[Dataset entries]

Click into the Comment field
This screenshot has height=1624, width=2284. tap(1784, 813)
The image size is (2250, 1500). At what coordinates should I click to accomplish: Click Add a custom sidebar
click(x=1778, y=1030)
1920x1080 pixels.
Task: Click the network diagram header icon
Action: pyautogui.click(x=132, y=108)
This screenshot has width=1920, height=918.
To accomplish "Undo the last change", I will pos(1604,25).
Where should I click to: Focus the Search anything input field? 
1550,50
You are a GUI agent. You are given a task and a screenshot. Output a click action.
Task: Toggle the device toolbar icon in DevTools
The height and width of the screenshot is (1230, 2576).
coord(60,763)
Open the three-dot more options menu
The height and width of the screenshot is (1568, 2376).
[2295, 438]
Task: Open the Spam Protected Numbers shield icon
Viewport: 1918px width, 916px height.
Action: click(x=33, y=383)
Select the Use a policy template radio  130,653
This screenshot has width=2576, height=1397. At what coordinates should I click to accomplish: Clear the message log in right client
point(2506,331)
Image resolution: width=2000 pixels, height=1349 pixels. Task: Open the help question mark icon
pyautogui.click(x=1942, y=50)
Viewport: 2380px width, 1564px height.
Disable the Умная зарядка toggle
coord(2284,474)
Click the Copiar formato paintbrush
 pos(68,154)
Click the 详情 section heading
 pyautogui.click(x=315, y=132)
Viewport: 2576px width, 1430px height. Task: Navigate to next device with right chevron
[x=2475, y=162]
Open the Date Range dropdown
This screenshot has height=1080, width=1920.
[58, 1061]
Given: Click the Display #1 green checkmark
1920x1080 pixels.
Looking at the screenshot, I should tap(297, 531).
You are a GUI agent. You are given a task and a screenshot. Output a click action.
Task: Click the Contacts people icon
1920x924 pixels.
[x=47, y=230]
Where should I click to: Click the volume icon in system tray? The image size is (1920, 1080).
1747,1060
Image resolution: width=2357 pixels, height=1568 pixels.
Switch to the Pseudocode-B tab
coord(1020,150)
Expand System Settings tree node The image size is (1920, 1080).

* _PROBLEM TO WORK ON_:
Extract every line from the one with "Given: Click the Display #1 green checkmark" down to the final line above, both included, exactly as written.

* _SOLUTION FOR THIS PROBLEM_:
Given: Click the Display #1 green checkmark
1920x1080 pixels.
Looking at the screenshot, I should tap(297, 531).
You are a GUI agent. You are given a task and a screenshot. Output a click action.
Task: Click the Contacts people icon
1920x924 pixels.
[x=47, y=230]
Where should I click to: Click the volume icon in system tray? The image size is (1920, 1080).
1747,1060
Image resolution: width=2357 pixels, height=1568 pixels.
Switch to the Pseudocode-B tab
coord(1020,150)
Expand System Settings tree node The image size is (1920, 1080).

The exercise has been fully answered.